Senior ML Infrastructure Engineer
Quince
Software Engineering, Other Engineering, Data Science
United States · Remote
Posted on Thursday, August 29, 2024
OUR STORY
Quince was started to challenge the existing idea that nice things should cost a lot. Our mission was simple: create an item of equal or greater quality than the leading luxury brands and sell them at a much lower price.
OUR VALUES
EVERYONE SHOULD BE ABLE TO AFFORD NICE THINGS. Quality shouldn’t be a luxury. We’re proud of our mission to bring the world’s highest quality goods to people at affordable prices.
QUALITY IS MORE THAN MATERIALS. True quality is a combination of premium materials and high production standards.
WE FOCUS ON THE ESSENTIALS. From the perfect crewneck sweater to hotel quality sheets, we're all about high quality essentials that bring enjoyment to daily life.
# # # #
- **What this exercise asks**
1. Give every value named in capital letters under the "OUR VALUES" heading of the job posting.
2. Reproduce a passage of the job posting word for word, beginning at the words "QUALITY IS MORE" and stopping after "to daily life.".

- **Recorded information**
# # # #
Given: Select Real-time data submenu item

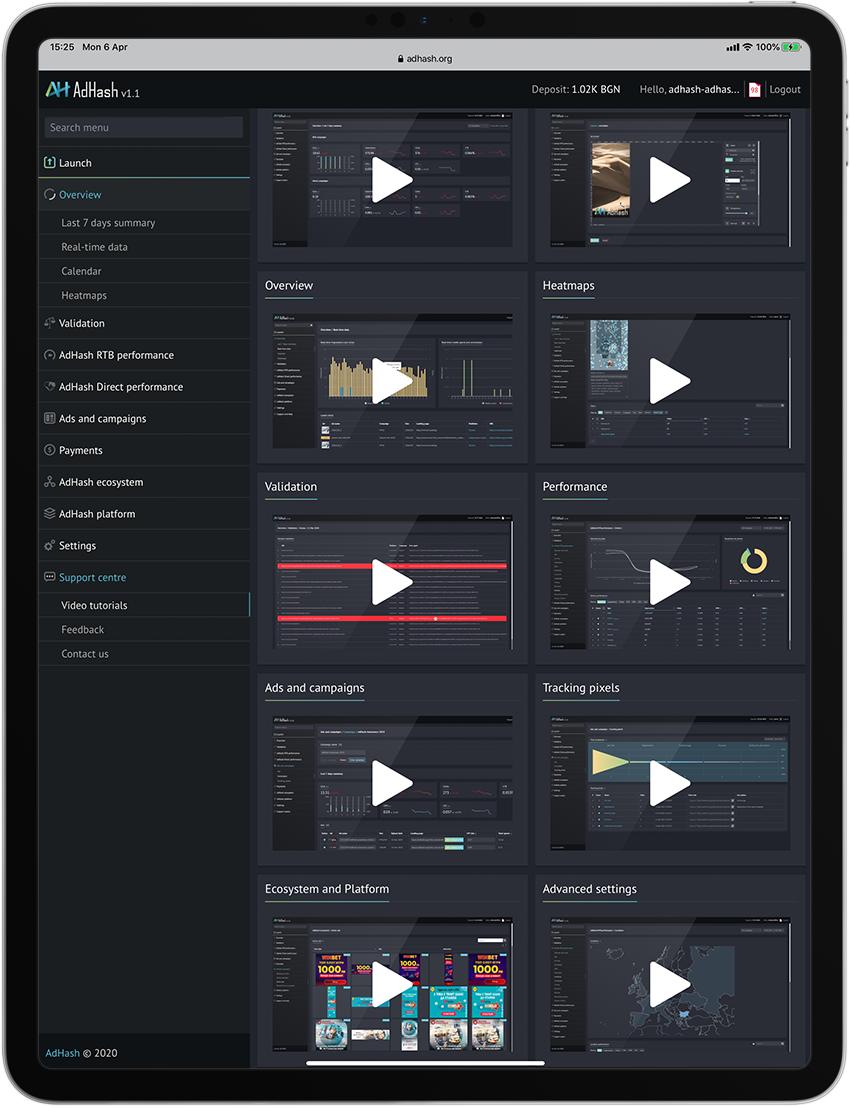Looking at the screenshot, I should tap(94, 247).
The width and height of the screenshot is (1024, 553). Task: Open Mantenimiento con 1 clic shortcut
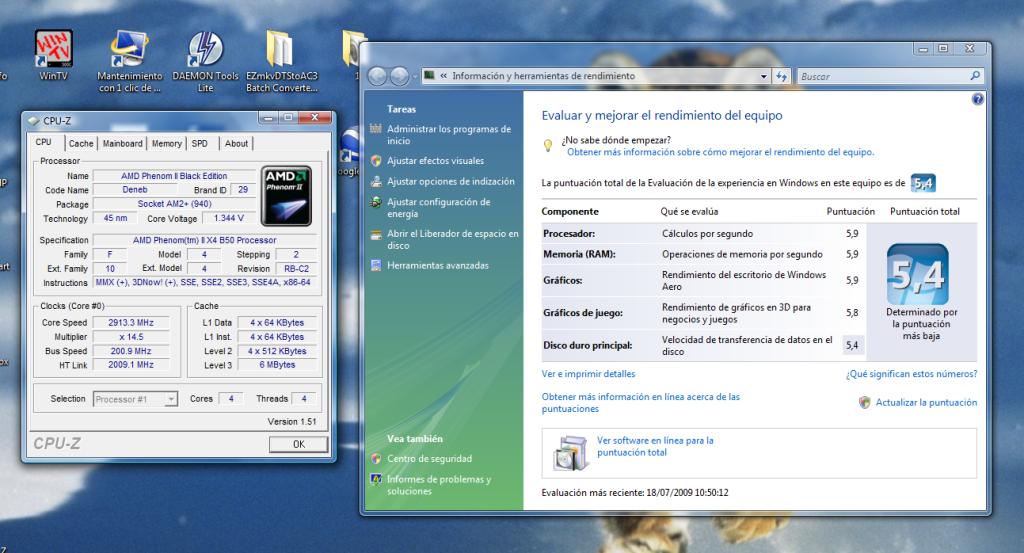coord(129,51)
# # # #
- **Solutions**
1.
- Everyone should be able to afford nice things.
- Quality is more than materials.
- We focus on the essentials.

2.
QUALITY IS MORE THAN MATERIALS. True quality is a combination of premium materials and high production standards.
WE FOCUS ON THE ESSENTIALS. From the perfect crewneck sweater to hotel quality sheets, we're all about high quality essentials that bring enjoyment to daily life.